Résumé
Se suicider au travail a émergé sur la scène médiatique ces dix dernières années. En corollaire, se sont engouffrés de nombreux leaders d’opinion de toute sorte qui selon leurs intérêts ou leurs idéologies ont livré leurs interprétations obligeant à une compréhension partisane de la situation. Pour se dégager de cette contrainte, cette réflexion vise à éclairer les interstices entre le suicide et le management, d’en expliciter les liens et les dépendances au travers de différents outils et concepts psychanalytiques. La conjonction de la métapsychologie de la dépression associée à la topique narcissique semble être opérante pour expliquer le passage à l’acte suicidaire. Ainsi, il apparaît que le suicide au travail n’est pas l’aboutissement d’un stress insupportable ou l’issue dramatique de contraintes instituées par un nouveau capitalisme. Au-delà des concepts analytiques usités, ceux-ci sont nourris par les événements dramatiques qui se sont déroulés au sein de Renault et de France Télécom avec en filigrane la tentative de répondre à la question : pourquoi là et non pas dans une autre entreprise ? A l’heure de la société libérée et individualiste de masse où chacun est laissé libre de donner le sens qu’il entend à sa vie, lorsque le sens s’échappe au travail, il est parfois difficile de ne pas s’échapper avec lui.
Mots-clés
- suicide au travail
- psychanalyse
- stress
- management
- narcissisme
Mots-clés
- workplace suicide
- suicide
- psychoanalyses
- stress
- management
- narcissism
The management of meaning to the test
The management of meaning to the test
Only over the past ten years has committing suicide in one’s workplace made the headlines. As a consequence of such a tragic trend, various public figures of all stripes have voiced their opinion about it and attempted to interpret it either out of self-interest or by mere ideological stances, which has led to a very biased understanding of the scope of the situation.
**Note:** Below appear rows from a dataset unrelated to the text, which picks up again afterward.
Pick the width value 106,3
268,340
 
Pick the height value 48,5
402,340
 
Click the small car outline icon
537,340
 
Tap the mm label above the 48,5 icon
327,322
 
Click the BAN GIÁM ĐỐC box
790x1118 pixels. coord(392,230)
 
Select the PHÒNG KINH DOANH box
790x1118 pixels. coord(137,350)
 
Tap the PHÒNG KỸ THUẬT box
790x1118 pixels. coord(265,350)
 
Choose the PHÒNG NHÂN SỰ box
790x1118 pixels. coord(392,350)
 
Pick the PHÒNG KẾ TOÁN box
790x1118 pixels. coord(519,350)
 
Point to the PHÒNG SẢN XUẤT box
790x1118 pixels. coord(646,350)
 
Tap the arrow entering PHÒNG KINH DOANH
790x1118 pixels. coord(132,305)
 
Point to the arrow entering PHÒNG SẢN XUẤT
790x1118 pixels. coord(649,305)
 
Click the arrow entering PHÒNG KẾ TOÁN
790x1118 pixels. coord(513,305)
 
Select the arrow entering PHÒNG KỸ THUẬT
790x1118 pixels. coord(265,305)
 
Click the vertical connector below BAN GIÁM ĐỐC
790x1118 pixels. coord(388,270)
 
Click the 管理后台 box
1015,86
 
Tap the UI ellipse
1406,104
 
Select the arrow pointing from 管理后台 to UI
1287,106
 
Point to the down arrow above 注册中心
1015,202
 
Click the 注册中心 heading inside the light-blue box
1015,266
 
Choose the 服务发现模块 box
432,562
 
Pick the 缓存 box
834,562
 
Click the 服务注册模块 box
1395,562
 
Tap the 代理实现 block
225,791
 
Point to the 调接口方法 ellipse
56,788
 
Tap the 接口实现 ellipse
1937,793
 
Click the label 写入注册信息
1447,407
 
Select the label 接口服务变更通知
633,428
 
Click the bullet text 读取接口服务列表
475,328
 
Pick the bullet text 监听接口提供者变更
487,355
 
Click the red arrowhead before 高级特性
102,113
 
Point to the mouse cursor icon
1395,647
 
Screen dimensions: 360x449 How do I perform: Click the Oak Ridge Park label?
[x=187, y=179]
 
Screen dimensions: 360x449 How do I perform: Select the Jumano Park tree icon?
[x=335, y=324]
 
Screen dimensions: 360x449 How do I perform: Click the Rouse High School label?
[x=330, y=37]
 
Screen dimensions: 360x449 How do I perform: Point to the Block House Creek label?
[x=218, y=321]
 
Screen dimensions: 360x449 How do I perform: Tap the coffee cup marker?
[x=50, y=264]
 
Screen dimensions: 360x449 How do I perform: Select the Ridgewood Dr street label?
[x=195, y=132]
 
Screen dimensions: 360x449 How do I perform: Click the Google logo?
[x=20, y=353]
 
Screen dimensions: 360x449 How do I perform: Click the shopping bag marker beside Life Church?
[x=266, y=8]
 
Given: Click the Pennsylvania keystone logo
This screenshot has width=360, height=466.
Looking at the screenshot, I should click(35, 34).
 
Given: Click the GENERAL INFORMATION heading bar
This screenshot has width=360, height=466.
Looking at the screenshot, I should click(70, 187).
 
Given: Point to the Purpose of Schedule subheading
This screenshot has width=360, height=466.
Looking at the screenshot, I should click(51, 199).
With a view to shaking ourselves free of prejudices, this study aims at throwing light on the gap between suicide and corporate management by explaining their links and dependencies through various analytical tools and concepts. The metapsychology of nervous breakdowns together with a narcissistic inclination can account for committing suicide. Thus, committing suicide in one’s workplace does not turn out to be the result of unbearable and heavy stress nor is it the tragic outcome of capitalism-bred constraints. Beyond the commonly-used analytical concepts, they are often fostered by tragic events such as those that happened in major companies like Renault or France Télécom while attempting to find out why those acts of despair took place in those very companies and not in others? In our liberal society and age of mass individualism in which every man and woman is free to provide some meaning to their life and in which work is devoid of meaning, it is sometimes difficult not to find a way of getting away from it.